───── SUPPLIED PASSAGE

- Portrayed by: James Houghton (1973–76, 2003) Brian Kerwin (1976–77) Wings Hauser (1977–81, 2010) Howard McGillin (1981–82)
- Duration: 1973–82, 2003, 2010
- First appearance: April 3, 1973
- Last appearance: June 21, 2010
- Created by: William J. Bell

= Greg Foster (The Young and the Restless) =

Fictional character from the American CBS soap opera The Young and the Restless

Greg Foster is a fictional character from the CBS soap opera, The Young and the Restless. A string of actors played the role from 1973 to 1982, most notably James Houghton and Wings Hauser, who reprised the role in 2003 and 2010, respectively.

==Casting==
The character of Greg Foster was brought to life by James Houghton in the series premier on March 26, 1973 and aired until April 21, 1976. Houghton later returned to The Young and the Restless as one of the soap's writers in 1991. The character was recast with Brian Kerwin, who aired from October 12, 1976, to March 30, 1977, when the character was written out for a few months. He was followed by Wings Hauser from December 10, 1977, to 1981 and Howard McGillin from 1981 to 1982. The character was then not seen again for 21 years - Greg's return on February 28, 2003. James Houghton only stayed until March 5, 2003. The character returned again seven years later in 2010, portrayed this time again by Wings Hauser, from June 17 to 21, 2010.

──────────

EXERCISE DESCRIPTION | Write out the part of the Greg Foster profile starting with "- Duration: 1973–82, 2003, 2010" and going on through "and 2010, respectively.", word for word. The items that follow have nothing to do with the Greg Foster profile.

───── DATA EXTRACT

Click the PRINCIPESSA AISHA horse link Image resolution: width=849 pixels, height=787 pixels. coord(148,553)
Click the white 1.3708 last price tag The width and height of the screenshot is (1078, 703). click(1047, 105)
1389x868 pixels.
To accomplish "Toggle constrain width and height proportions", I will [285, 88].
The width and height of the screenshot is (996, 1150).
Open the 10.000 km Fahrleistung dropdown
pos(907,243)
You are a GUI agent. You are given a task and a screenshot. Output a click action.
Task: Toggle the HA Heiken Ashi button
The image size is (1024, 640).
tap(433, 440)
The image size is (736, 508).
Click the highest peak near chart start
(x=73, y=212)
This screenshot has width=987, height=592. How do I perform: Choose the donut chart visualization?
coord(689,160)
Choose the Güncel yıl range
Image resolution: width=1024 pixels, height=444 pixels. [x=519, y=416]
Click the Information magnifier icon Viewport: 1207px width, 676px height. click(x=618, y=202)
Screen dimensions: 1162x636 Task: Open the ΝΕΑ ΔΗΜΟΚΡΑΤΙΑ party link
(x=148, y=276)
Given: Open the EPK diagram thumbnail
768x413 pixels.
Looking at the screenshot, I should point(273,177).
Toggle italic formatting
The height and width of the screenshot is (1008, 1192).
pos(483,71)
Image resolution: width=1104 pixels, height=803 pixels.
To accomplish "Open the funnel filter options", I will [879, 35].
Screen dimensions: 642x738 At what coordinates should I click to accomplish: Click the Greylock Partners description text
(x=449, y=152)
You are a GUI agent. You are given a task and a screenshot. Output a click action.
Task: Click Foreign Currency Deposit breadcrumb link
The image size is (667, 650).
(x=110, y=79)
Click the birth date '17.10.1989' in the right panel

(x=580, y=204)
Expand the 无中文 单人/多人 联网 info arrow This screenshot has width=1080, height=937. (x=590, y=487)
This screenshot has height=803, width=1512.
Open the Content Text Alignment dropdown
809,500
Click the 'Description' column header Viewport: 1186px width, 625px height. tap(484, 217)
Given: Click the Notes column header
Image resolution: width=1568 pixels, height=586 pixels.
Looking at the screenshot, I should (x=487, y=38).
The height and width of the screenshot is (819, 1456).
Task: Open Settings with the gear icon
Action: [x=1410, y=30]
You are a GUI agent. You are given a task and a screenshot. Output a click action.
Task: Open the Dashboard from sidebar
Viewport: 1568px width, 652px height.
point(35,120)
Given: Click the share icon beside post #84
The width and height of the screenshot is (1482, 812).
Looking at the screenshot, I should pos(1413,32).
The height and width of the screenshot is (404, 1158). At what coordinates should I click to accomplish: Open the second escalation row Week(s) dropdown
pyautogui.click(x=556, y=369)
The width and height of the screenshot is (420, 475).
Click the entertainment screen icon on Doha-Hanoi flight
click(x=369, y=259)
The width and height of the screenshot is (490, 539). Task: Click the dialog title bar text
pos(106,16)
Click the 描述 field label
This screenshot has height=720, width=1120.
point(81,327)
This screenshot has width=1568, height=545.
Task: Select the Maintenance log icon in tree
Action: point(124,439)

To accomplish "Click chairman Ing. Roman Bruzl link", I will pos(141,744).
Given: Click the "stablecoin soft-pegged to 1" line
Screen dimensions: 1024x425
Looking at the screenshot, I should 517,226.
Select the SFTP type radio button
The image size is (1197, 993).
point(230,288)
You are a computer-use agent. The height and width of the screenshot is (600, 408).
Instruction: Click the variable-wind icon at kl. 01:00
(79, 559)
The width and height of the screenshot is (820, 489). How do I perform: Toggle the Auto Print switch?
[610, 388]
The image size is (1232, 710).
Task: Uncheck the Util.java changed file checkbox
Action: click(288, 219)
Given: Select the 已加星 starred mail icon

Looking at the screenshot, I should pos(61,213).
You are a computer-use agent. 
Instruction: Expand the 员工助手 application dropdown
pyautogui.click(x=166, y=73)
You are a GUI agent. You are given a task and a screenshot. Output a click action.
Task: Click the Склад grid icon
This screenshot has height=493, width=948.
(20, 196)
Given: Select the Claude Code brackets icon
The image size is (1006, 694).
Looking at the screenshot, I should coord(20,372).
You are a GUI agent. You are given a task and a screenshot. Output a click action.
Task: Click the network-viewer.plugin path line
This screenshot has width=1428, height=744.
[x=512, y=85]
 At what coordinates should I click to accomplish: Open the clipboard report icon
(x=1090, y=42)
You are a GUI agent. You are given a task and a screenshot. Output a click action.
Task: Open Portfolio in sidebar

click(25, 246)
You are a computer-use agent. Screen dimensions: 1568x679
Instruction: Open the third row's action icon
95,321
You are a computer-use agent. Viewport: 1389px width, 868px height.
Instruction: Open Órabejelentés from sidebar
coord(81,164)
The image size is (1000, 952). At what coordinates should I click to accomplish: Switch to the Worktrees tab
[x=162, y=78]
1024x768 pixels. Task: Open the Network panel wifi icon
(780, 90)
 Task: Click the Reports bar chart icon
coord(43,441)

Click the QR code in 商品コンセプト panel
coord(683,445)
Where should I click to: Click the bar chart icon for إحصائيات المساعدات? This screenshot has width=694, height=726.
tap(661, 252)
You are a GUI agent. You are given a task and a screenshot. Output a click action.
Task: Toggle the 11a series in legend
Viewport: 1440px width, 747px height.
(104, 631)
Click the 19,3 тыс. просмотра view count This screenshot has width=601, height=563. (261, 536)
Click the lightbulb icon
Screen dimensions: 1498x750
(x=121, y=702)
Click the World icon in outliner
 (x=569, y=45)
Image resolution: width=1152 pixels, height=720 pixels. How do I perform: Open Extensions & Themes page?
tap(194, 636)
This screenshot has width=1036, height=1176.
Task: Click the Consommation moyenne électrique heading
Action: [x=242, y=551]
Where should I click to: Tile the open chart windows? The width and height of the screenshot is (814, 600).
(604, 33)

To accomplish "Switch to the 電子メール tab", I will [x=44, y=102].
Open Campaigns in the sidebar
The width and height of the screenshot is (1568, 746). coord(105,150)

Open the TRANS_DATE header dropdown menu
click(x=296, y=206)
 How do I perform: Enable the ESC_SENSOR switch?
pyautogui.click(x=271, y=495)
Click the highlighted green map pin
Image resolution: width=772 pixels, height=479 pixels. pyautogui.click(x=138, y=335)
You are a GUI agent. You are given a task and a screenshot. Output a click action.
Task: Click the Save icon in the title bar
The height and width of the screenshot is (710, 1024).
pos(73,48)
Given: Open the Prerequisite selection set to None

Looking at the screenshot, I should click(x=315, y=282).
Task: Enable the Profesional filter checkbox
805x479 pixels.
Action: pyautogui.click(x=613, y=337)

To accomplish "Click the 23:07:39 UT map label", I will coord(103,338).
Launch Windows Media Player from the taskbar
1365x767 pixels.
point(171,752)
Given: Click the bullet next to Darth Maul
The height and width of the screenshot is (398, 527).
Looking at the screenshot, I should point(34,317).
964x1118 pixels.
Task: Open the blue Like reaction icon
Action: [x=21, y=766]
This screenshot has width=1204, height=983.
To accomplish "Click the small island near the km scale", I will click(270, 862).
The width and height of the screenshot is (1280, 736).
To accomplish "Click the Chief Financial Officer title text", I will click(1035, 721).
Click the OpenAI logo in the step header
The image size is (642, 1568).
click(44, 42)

──────────

SOLUTION |
- Duration: 1973–82, 2003, 2010
- First appearance: April 3, 1973
- Last appearance: June 21, 2010
- Created by: William J. Bell

= Greg Foster (The Young and the Restless) =

Fictional character from the American CBS soap opera The Young and the Restless

Greg Foster is a fictional character from the CBS soap opera, The Young and the Restless. A string of actors played the role from 1973 to 1982, most notably James Houghton and Wings Hauser, who reprised the role in 2003 and 2010, respectively.